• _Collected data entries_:
*****
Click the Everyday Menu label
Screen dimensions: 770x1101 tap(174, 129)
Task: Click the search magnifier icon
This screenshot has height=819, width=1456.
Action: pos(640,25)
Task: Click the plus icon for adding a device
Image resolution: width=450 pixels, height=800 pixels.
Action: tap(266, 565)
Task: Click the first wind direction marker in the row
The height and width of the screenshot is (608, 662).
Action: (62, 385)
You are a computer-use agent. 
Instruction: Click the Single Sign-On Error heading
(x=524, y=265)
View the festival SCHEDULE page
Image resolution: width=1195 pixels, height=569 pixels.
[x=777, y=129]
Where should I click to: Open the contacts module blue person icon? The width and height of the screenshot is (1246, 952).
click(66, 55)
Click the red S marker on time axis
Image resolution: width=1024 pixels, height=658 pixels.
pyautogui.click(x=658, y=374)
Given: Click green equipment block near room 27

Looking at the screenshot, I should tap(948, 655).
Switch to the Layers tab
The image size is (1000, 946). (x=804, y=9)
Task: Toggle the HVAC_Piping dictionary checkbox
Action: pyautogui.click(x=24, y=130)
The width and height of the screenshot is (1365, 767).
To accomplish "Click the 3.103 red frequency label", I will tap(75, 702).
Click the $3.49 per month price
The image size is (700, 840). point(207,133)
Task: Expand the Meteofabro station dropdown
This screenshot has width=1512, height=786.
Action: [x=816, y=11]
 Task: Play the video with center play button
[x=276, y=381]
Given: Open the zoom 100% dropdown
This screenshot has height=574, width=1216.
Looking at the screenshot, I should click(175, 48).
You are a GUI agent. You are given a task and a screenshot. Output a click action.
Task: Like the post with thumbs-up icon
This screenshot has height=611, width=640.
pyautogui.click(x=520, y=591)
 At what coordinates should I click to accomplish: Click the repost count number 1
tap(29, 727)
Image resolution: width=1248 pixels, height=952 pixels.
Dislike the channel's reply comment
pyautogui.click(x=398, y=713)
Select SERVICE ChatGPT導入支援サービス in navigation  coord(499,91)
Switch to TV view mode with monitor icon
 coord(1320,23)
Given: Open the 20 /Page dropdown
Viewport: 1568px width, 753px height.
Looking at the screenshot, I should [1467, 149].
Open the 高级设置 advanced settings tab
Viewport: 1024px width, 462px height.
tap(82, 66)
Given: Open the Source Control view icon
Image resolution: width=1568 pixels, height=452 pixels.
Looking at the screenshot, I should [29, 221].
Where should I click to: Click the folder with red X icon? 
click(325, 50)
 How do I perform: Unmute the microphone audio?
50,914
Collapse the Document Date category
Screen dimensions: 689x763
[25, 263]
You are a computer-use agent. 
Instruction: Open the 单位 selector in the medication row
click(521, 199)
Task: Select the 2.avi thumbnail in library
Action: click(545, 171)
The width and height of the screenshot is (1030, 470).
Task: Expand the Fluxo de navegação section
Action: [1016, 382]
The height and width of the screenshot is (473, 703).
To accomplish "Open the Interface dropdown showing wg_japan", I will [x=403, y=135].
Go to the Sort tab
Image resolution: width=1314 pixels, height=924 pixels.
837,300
*****
• _WHAT YOU WILL DO_: Filter the records above for lines with "dropdown".

• _REPLY TO THE TASK_:
Task: Expand the Meteofabro station dropdown
Given: Open the zoom 100% dropdown
Given: Open the 20 /Page dropdown
To accomplish "Open the Interface dropdown showing wg_japan", I will [x=403, y=135].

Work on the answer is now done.